Records supplied:
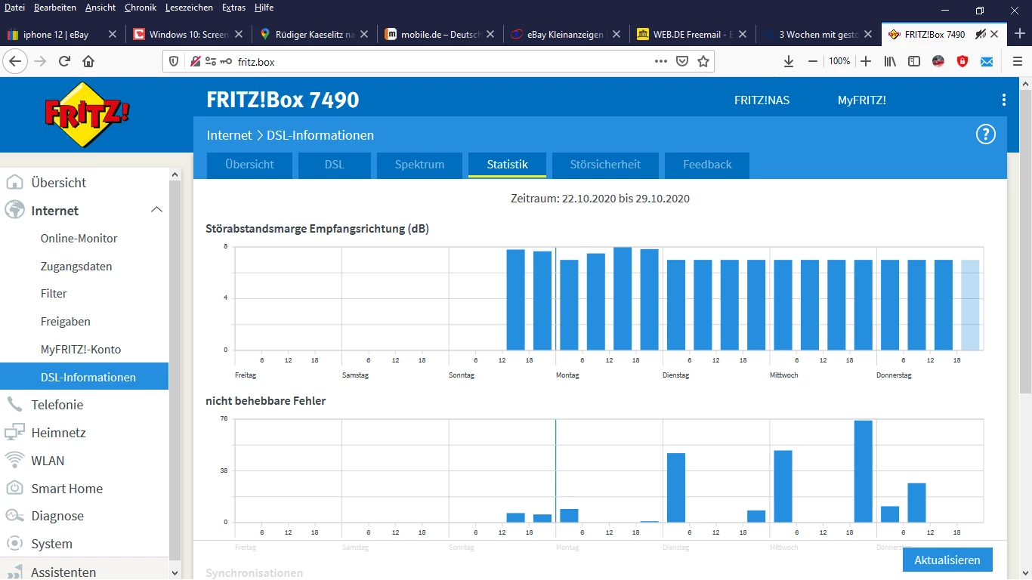Viewport: 1032px width, 580px height.
Task: Switch to the Spektrum tab
Action: (x=419, y=165)
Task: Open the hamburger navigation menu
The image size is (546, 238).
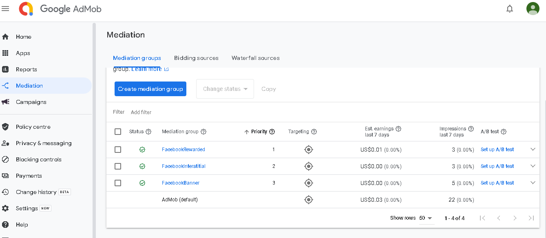Action: (x=6, y=9)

What you should do:
Extract, word for word, every line from the one containing "Task: Open the hamburger navigation menu" to the end of the data above, both ends included, and leave out the pictures.

Task output:
Task: Open the hamburger navigation menu
The image size is (546, 238).
Action: (x=6, y=9)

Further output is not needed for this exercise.